Windowsドメインからワークグループへの変更
Windowsドメインからワークグループへの移行(ダウングレード)メモ。アップグレードのメモはMicrosoftからも色々出ているけど、ダウングレードのメモはほとんど無いのが実情。もっと効率的な方法があれば教えて欲しい。

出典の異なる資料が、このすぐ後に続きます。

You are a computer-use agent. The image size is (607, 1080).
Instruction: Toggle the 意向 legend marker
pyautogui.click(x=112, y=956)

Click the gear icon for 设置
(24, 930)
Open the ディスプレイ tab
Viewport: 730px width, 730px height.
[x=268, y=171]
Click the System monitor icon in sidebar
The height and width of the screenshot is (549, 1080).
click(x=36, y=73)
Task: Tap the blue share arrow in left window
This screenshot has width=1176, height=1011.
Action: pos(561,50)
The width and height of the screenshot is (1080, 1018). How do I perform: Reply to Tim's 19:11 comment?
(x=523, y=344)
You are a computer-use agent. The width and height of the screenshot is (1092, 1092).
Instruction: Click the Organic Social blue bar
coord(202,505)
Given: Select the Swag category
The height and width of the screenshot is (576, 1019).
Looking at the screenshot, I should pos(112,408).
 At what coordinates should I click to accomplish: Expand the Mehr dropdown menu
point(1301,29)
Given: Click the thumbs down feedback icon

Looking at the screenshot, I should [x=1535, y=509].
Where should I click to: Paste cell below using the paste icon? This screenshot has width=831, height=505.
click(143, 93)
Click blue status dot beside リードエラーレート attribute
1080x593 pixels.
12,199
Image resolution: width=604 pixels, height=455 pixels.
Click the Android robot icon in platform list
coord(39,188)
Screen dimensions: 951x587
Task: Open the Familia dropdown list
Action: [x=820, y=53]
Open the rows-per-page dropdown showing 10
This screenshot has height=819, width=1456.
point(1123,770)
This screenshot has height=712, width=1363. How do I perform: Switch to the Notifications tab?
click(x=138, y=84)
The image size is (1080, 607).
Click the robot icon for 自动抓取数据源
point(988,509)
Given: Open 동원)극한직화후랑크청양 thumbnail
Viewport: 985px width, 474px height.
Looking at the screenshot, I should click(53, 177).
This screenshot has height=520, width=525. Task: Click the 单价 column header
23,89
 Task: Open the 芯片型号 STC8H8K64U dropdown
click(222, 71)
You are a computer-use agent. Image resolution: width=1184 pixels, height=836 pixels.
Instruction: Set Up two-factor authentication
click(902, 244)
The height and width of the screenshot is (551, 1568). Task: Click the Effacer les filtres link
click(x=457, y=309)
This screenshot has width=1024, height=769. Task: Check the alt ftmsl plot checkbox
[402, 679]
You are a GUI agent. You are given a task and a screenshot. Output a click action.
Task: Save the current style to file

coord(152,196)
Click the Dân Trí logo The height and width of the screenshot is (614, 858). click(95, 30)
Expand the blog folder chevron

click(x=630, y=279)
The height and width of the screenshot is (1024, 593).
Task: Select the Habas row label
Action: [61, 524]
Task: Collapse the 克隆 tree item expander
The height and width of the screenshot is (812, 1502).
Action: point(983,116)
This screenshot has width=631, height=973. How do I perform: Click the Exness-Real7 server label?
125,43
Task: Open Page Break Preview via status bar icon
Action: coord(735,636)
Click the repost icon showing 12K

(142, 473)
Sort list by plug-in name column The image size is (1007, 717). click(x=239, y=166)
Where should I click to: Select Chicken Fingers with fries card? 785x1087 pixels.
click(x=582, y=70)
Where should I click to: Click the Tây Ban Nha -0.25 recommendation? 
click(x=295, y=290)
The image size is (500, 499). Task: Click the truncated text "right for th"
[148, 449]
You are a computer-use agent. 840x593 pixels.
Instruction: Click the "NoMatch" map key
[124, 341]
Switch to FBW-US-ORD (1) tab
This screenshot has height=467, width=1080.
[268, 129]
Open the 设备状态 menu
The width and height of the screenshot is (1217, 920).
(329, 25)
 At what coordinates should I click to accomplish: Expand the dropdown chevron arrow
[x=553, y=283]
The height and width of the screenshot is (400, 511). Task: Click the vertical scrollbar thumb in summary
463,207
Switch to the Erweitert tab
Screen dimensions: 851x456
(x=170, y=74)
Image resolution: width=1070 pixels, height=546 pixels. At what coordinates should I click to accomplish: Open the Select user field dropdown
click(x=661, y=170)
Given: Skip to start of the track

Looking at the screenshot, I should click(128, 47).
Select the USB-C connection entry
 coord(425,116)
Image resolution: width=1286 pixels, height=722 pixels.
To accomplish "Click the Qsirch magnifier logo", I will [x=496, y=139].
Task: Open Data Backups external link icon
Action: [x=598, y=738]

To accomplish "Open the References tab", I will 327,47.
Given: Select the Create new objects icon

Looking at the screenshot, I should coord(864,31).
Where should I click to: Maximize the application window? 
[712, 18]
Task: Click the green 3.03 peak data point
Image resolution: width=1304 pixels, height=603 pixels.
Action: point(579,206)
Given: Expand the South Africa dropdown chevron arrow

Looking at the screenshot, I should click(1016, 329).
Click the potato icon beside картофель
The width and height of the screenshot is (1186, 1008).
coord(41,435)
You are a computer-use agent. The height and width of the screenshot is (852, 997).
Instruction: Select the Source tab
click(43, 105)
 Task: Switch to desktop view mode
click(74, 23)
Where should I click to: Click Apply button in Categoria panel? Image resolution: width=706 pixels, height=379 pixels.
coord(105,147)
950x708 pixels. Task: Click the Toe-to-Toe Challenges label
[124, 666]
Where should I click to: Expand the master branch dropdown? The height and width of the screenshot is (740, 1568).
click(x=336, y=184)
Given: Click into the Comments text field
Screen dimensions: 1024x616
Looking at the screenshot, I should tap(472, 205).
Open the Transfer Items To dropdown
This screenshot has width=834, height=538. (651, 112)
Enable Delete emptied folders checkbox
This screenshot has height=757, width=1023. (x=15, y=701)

一番面倒だったのは、クライアント機において「Active Directoryユーザー」を「ローカルユーザー」に切り替える作業。クライアントをWindowsドメインから離脱させると、ユーザーアカウントが無くなって(アクセスできなくなって)しまい、クライアントにホームディレクトリだけが残ることになる。単に新しくローカルユーザーアカウントを作成すると、新規ユーザーとなってしまい、ホームディレクトリにある情報(ブックマークやスタートメニューの内容、アプリケーションの設定内容など)が利用できなくなってしまうので、以下の手順で「既存のホームディレクトリ」を利用できるアカウントを作成する。
- データファイルの移動
クライアントをWindowsドメインから離脱させる前か、新規アカウントを作成する前に、旧アカウントのホームディレクトリ(仮にユーザー名がfooだとしたら、デフォルトでは"C:\Documents and Settings\foo")にあるデータファイルを別の位置に「移動」しておく。特に"マイドキュメント"の下のデータファイル。理由は後述する。 - ローカルユーザーアカウントの作成
ローカルAdministratorでログインして、ローカルユーザーアカウントを作成する。XPだと[コントロールパネル]-[ユーザーアカウント]から「新しいユーザーアカウントを作成する」。システム管理者グループに入れることを忘れずに。 - プロファイルの指定
新しく作成したローカルユーザーのプロファイルとホームディレクトリに、これまで使用していたActive Directoryユーザーのホームディレクトリを指定する。XPだと[コントロールパネル]-[管理ツール]-[コンピュータの管理]から「ローカルユーザとグループ」。追加したアカウントのプロパティを開いて、「プロファイル」と「ホームフォルダ」に旧アカウントのホームディレクトリ名を指定する。 - 新アカウントでログイン
Administratorからログオフして、新しく作成したアカウントでログインする。プロファイルに指定したディレクトリから、新アカウントのホームディレクトリ(自動的に作成される)にファイルがごっそりとコピーされる。"マイドキュメント"などにデータを山ほど抱えていると、このコピーに死ぬほど時間がかかるので、1)でファイルを可能な限り移動しておく方がよい。 - プロファイルの修正
新アカウントからログオフして、再度ローカルAdministratorでログインする。3)と同様の手順で、今度は新アカウントの「プロファイル」と「ホームフォルダ」を空欄にする。これでログオン時とログオフ時のファイルのコピー(同期)が行われなくなる。 - データファイルを戻す
1)で移動しておいたファイルを、新アカウントのホームディレクトリに戻す。ホームディレクトリからの相対で同じ位置に戻すこと。 - アプリケーションの調整
アプリケーションによっては、データファイルの位置を絶対パスで覚えているので、必要に応じてパス名を変更する。 - 旧ホームディレクトリの削除
必要があれば古いディレクトリを削除してディスクスペースを空ける。
ポイントは予めホームディレクトリのデータファイルを移動しておくこと。